Wenn Sie in der V12 die Workflow Completion Acceleration aktivieren, also die Einstellung WF_COMPLETION_ACCELERATION in UC_CLIENT_SETTINGS setzen, werden Tasks in Workflows bevorzugt, die schon weiter fortgeschritten sind. Dadurch erhalten Sie schneller einzelne abgeschlossene Instanzen des Workflows, anstatt dass alle ungefähr gleichzeitig fertig werden.
Mein Fazit: Nette kleine Neuerung. Besonders gefällt mir, dass man die Einstellung nach den eigenen Anforderungen aktivieren und deaktivieren kann. Lässt man die Funktion deaktiviert, so funktioniert alles wie bisher. Die Workflow Completion Acceleration steht also auch bei einem Upgrade nicht im Weg.

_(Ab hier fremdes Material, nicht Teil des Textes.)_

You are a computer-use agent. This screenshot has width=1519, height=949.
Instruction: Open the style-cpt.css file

Das Highlight zum Schluss: Automic Analytics
Auf diese Neuerung waren alle gespannt und es ist definitiv mein Lieblingsfeature. Die Automic Analytics sind endlich da. Ich werde hier nur kurz die wichtigsten Eigenschaften ansprechen, da ich zu dem Thema einen eigenen Artikel veröffentlichen will.

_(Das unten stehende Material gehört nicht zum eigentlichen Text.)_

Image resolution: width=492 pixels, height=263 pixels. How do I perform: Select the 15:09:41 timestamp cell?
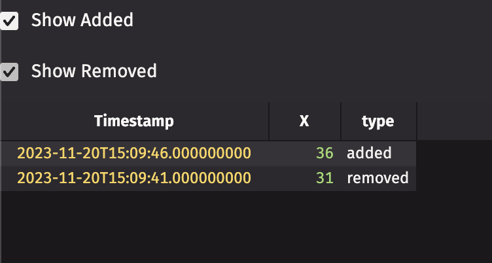point(134,178)
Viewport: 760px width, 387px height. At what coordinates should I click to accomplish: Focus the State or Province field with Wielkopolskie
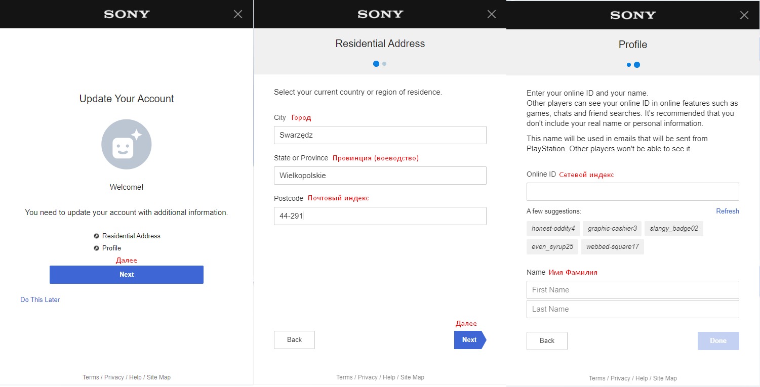coord(380,176)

Aus der Automation Engine Datenbank werden Daten in eine extra Datenbank kopiert und fürs Reporting aufbereitet. Darauf zugreifen kann man vom AWI aus. Auf den Dashboards stehen sechs verschiedene Analytics Widgets zur Verfügung, mit denen man anhand der Daten verschiedene Diagramme erstellen kann. Die Charts sind interaktiv und können ganz einfach per Email geteilt werden – als Link oder als Attachment.
Bisher decken die Analytics noch nicht sonderlich viele Use Cases ab und man wird noch nicht auf zusätzliche Analytics-Add-Ons verzichten können. Langfristig kann man damit aber wohl alle Reporting-Anforderungen abdecken. Einfach nutzbar und mit schönem Design. Auch für die Fehler-Analyse bekommt man dadurch noch ein nützliches Mittel zur Hand.
Mein Fazit: Ich bin total begeistert von den Automic Analytics. Die Funktionen sind super integriert, sehen gut aus und es wurde an viele nützliche Kleinigkeiten gedacht. Bisher ist es noch eine Art Minimum Viable Product, aber die Basis ist gelegt und in den nächsten Updates wird der Umfang sicher noch deutlich steigen.
Schlussfazit: Lohnt sich das Upgrade?
Zum Abschluss stehen wir vor der großen Frage: Soll ein Upgrade auf die neue Version durchgeführt werden oder nicht?
V12 bringt zwar viele Neuerungen, am Core selbst hat sich aber wenig geändert. Eine stabile Umgebung in V11.2 funktioniert wahrscheinlich auch nach einem Upgrade auf V12 stabil, solange man die neuen Features nicht einsetzt.
Die meisten Kunden sind derzeit noch auf V10 unterwegs. Viele davon fragen sich jetzt, ob sie auf V11.2 oder direkt auf V12 upgraden sollen.
Allgemein empfehle ich nicht, auf eine neue Version upzugraden, bevor der erste Service Pack erschienen ist. Ich denke zwar, V12 ist ein guter Kandidat für ein Upgrade, im ersten Quartal 2017 wird man aber erst genau sehen, ob das wirklich so ist.
Jetzt interessiert mich natürlich noch Ihre Meinung. Haben Sie sich V12 angeschaut? Denken Sie über ein Upgrade nach? Welche neuen Features gefallen Ihnen am besten? Lassen Sie es mich in den Kommentaren wissen.